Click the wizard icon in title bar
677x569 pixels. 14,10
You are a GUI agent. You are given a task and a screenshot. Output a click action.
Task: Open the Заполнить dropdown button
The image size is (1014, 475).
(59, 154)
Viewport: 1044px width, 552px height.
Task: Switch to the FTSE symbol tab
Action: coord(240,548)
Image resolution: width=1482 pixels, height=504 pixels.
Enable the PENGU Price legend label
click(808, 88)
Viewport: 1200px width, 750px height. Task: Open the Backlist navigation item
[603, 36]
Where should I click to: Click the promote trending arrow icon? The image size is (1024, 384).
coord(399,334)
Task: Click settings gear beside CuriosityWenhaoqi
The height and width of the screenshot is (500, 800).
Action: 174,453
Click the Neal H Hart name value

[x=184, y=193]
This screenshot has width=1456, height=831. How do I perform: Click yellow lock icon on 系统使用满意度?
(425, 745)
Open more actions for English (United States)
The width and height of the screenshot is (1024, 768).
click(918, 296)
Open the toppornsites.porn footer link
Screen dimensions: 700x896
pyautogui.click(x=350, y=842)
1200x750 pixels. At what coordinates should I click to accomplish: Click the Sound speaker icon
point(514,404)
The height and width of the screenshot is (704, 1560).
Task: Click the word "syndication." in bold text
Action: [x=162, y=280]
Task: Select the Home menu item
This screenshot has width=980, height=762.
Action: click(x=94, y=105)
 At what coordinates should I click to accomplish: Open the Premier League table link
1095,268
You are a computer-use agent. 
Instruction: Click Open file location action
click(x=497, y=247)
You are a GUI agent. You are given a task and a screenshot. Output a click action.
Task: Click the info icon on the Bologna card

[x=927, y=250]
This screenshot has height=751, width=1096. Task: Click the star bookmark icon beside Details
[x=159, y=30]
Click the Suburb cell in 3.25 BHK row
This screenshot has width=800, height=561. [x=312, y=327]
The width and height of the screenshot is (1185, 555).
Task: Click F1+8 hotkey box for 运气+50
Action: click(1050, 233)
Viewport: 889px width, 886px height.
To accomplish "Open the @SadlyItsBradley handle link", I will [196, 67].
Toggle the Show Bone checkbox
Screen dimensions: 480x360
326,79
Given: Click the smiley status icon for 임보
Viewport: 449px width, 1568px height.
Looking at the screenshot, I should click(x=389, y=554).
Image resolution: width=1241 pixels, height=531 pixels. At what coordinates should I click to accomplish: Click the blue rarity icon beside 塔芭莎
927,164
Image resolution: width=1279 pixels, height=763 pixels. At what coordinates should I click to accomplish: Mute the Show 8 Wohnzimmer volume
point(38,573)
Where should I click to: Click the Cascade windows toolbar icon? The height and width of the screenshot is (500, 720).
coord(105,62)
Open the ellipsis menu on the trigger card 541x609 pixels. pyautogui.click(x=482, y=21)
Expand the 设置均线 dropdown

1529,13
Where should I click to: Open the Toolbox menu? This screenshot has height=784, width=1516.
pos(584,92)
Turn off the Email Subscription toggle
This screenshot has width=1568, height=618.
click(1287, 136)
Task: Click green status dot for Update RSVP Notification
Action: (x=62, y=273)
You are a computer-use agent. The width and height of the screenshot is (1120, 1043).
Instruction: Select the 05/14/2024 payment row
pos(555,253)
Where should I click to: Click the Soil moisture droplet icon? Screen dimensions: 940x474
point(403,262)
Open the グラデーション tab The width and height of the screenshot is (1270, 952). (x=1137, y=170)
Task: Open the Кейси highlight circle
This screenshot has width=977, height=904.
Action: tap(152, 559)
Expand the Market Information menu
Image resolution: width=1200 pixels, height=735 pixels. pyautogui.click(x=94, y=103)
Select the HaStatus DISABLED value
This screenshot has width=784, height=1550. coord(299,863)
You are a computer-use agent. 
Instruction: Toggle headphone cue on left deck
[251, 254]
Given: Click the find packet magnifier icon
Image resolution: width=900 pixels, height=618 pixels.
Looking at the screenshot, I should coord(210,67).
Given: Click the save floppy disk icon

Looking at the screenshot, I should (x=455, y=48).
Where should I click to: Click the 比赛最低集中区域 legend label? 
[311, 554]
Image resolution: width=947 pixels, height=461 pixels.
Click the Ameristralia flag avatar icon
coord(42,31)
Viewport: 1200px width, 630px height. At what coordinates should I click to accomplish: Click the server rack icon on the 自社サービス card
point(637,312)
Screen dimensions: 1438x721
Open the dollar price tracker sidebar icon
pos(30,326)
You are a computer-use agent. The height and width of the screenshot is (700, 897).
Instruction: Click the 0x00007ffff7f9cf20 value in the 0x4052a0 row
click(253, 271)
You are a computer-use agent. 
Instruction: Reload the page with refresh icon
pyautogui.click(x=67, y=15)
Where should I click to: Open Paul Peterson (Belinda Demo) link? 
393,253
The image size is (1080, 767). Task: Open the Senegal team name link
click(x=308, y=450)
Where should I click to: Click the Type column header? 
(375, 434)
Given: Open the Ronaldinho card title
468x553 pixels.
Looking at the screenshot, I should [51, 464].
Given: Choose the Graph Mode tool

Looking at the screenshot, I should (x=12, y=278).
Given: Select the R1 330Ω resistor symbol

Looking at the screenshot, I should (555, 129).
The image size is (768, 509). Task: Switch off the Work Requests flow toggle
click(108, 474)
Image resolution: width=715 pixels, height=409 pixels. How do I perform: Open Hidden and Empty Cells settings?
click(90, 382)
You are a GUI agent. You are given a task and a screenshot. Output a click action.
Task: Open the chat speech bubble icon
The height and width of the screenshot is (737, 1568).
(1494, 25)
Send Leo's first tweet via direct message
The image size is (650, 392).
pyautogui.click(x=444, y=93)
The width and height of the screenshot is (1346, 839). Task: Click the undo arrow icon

^^^^

#### [Exercise brief]
After reading the material above, repeat all of it exactly.

#### [Reply]
Click the wizard icon in title bar
677x569 pixels. 14,10
You are a GUI agent. You are given a task and a screenshot. Output a click action.
Task: Open the Заполнить dropdown button
The image size is (1014, 475).
(59, 154)
Viewport: 1044px width, 552px height.
Task: Switch to the FTSE symbol tab
Action: coord(240,548)
Image resolution: width=1482 pixels, height=504 pixels.
Enable the PENGU Price legend label
click(808, 88)
Viewport: 1200px width, 750px height. Task: Open the Backlist navigation item
[603, 36]
Where should I click to: Click the promote trending arrow icon? The image size is (1024, 384).
coord(399,334)
Task: Click settings gear beside CuriosityWenhaoqi
The height and width of the screenshot is (500, 800).
Action: 174,453
Click the Neal H Hart name value

[x=184, y=193]
This screenshot has width=1456, height=831. How do I perform: Click yellow lock icon on 系统使用满意度?
(425, 745)
Open more actions for English (United States)
The width and height of the screenshot is (1024, 768).
click(918, 296)
Open the toppornsites.porn footer link
Screen dimensions: 700x896
pyautogui.click(x=350, y=842)
1200x750 pixels. At what coordinates should I click to accomplish: Click the Sound speaker icon
point(514,404)
The height and width of the screenshot is (704, 1560).
Task: Click the word "syndication." in bold text
Action: [x=162, y=280]
Task: Select the Home menu item
This screenshot has width=980, height=762.
Action: click(x=94, y=105)
 At what coordinates should I click to accomplish: Open the Premier League table link
1095,268
You are a computer-use agent. 
Instruction: Click Open file location action
click(x=497, y=247)
You are a GUI agent. You are given a task and a screenshot. Output a click action.
Task: Click the info icon on the Bologna card

[x=927, y=250]
This screenshot has height=751, width=1096. Task: Click the star bookmark icon beside Details
[x=159, y=30]
Click the Suburb cell in 3.25 BHK row
This screenshot has width=800, height=561. [x=312, y=327]
The width and height of the screenshot is (1185, 555).
Task: Click F1+8 hotkey box for 运气+50
Action: click(1050, 233)
Viewport: 889px width, 886px height.
To accomplish "Open the @SadlyItsBradley handle link", I will [196, 67].
Toggle the Show Bone checkbox
Screen dimensions: 480x360
326,79
Given: Click the smiley status icon for 임보
Viewport: 449px width, 1568px height.
Looking at the screenshot, I should click(x=389, y=554).
Image resolution: width=1241 pixels, height=531 pixels. At what coordinates should I click to accomplish: Click the blue rarity icon beside 塔芭莎
927,164
Image resolution: width=1279 pixels, height=763 pixels. At what coordinates should I click to accomplish: Mute the Show 8 Wohnzimmer volume
point(38,573)
Where should I click to: Click the Cascade windows toolbar icon? The height and width of the screenshot is (500, 720).
coord(105,62)
Open the ellipsis menu on the trigger card 541x609 pixels. pyautogui.click(x=482, y=21)
Expand the 设置均线 dropdown

1529,13
Where should I click to: Open the Toolbox menu? This screenshot has height=784, width=1516.
pos(584,92)
Turn off the Email Subscription toggle
This screenshot has width=1568, height=618.
click(1287, 136)
Task: Click green status dot for Update RSVP Notification
Action: (x=62, y=273)
You are a computer-use agent. The width and height of the screenshot is (1120, 1043).
Instruction: Select the 05/14/2024 payment row
pos(555,253)
Where should I click to: Click the Soil moisture droplet icon? Screen dimensions: 940x474
point(403,262)
Open the グラデーション tab The width and height of the screenshot is (1270, 952). (x=1137, y=170)
Task: Open the Кейси highlight circle
This screenshot has width=977, height=904.
Action: tap(152, 559)
Expand the Market Information menu
Image resolution: width=1200 pixels, height=735 pixels. pyautogui.click(x=94, y=103)
Select the HaStatus DISABLED value
This screenshot has width=784, height=1550. coord(299,863)
You are a computer-use agent. 
Instruction: Toggle headphone cue on left deck
[251, 254]
Given: Click the find packet magnifier icon
Image resolution: width=900 pixels, height=618 pixels.
Looking at the screenshot, I should coord(210,67).
Given: Click the save floppy disk icon

Looking at the screenshot, I should (x=455, y=48).
Where should I click to: Click the 比赛最低集中区域 legend label? 
[311, 554]
Image resolution: width=947 pixels, height=461 pixels.
Click the Ameristralia flag avatar icon
coord(42,31)
Viewport: 1200px width, 630px height. At what coordinates should I click to accomplish: Click the server rack icon on the 自社サービス card
point(637,312)
Screen dimensions: 1438x721
Open the dollar price tracker sidebar icon
pos(30,326)
You are a computer-use agent. The height and width of the screenshot is (700, 897).
Instruction: Click the 0x00007ffff7f9cf20 value in the 0x4052a0 row
click(253, 271)
You are a computer-use agent. 
Instruction: Reload the page with refresh icon
pyautogui.click(x=67, y=15)
Where should I click to: Open Paul Peterson (Belinda Demo) link? 
393,253
The image size is (1080, 767). Task: Open the Senegal team name link
click(x=308, y=450)
Where should I click to: Click the Type column header? 
(375, 434)
Given: Open the Ronaldinho card title
468x553 pixels.
Looking at the screenshot, I should [51, 464].
Given: Choose the Graph Mode tool

Looking at the screenshot, I should (x=12, y=278).
Given: Select the R1 330Ω resistor symbol

Looking at the screenshot, I should (555, 129).
The image size is (768, 509). Task: Switch off the Work Requests flow toggle
click(108, 474)
Image resolution: width=715 pixels, height=409 pixels. How do I perform: Open Hidden and Empty Cells settings?
click(90, 382)
You are a GUI agent. You are given a task and a screenshot. Output a click action.
Task: Open the chat speech bubble icon
The height and width of the screenshot is (737, 1568).
(1494, 25)
Send Leo's first tweet via direct message
The image size is (650, 392).
pyautogui.click(x=444, y=93)
The width and height of the screenshot is (1346, 839). Task: Click the undo arrow icon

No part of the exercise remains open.